第2話 匂いと臭い

お寺にお参りに行く日がある。月に一度。

駅から露店が並ぶので、誘惑にかられる人たちがうろうろして、学校に行く道が混む。ぎりぎりに登校だと遅刻だよ。裏道から行かないと。


境内に入るには必ず通る一等地に「奈良漬」の店が出店している。学校は境内の一角にあるから、避けては通れない。

あの特有のお酒の匂いが当時はだめで、その店の前だけダッシュで通り過ぎていた。

奈良に行ったとき、ワンコインできき酒ができる酒蔵で、途中で飲み休め(?)として奈良漬が出てきてどうしよう・・・と思ったけど、食べれました。
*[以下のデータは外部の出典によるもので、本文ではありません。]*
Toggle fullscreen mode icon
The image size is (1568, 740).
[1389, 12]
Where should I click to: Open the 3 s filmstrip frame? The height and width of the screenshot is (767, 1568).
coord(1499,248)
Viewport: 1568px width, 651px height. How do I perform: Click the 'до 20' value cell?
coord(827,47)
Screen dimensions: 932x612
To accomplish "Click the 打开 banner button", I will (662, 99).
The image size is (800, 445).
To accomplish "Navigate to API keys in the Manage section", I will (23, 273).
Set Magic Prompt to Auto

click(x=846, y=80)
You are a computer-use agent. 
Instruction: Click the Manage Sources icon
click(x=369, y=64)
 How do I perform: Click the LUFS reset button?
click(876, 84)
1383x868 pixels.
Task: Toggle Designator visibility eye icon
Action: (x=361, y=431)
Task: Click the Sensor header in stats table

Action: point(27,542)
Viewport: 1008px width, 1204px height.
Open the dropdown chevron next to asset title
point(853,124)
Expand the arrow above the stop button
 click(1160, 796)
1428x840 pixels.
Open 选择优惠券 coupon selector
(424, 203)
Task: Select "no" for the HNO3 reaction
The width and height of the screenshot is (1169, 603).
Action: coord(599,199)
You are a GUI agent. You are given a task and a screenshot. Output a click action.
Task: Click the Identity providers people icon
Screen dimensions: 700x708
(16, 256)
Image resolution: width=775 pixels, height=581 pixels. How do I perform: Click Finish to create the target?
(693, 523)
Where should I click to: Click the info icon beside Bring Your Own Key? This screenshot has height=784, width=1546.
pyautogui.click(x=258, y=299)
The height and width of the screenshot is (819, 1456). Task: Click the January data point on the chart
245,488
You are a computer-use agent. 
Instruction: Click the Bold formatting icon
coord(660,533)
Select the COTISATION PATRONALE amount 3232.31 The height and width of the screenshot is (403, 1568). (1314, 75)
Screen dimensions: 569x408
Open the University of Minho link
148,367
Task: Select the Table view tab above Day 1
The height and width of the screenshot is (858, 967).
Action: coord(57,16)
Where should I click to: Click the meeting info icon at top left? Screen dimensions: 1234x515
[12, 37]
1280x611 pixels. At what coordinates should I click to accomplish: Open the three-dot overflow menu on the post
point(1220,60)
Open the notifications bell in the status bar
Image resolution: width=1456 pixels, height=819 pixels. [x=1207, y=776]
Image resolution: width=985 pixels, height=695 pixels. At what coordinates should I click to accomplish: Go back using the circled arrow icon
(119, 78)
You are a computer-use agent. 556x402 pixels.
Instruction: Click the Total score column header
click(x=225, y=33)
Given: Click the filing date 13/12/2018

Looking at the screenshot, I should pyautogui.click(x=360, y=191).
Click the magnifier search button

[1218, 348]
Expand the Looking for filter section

日本酒が少し飲めるようになったから、奈良漬も大丈夫ってことか。ちなみに、きき酒はおちょこ5杯程飲めるんだよ。ならまちにある。


奈良漬の店はダッシュで通り過ぎても、1年の時の校舎の位置が悪かった。塀の向こう側に露店が並んでいる。いや、参道沿いに校舎があるので、露店ストーリートがすぐそばにあるのだ。屋台の屋根が見えてるんだから。窓を開けると、しょうゆとかベビーカステラの匂いなどがブレンドされて微妙な味わいになった香りが漂ってくる。

先生が黒板に書いたものを板書している時間、窓を開けて気分転換する先生が現る。

「いい匂いだな~」なんて言っているけど、6時間目の授業となると、こっちは胃もたれるするほどうんざり。匂いではなくて臭いの方だ。


そして、つわものが現れた!塀越しに、リンゴ飴を注文した人がおったそうな。どこのクラスかわからないけど。ホームルームでそういうことはしないようにと通達がありました。どこでばれたんだろう??密告??


今は塀沿いの校舎は取り壊されてしまったのでした。授業中、シロアリが隙間から出てきたことあったしね。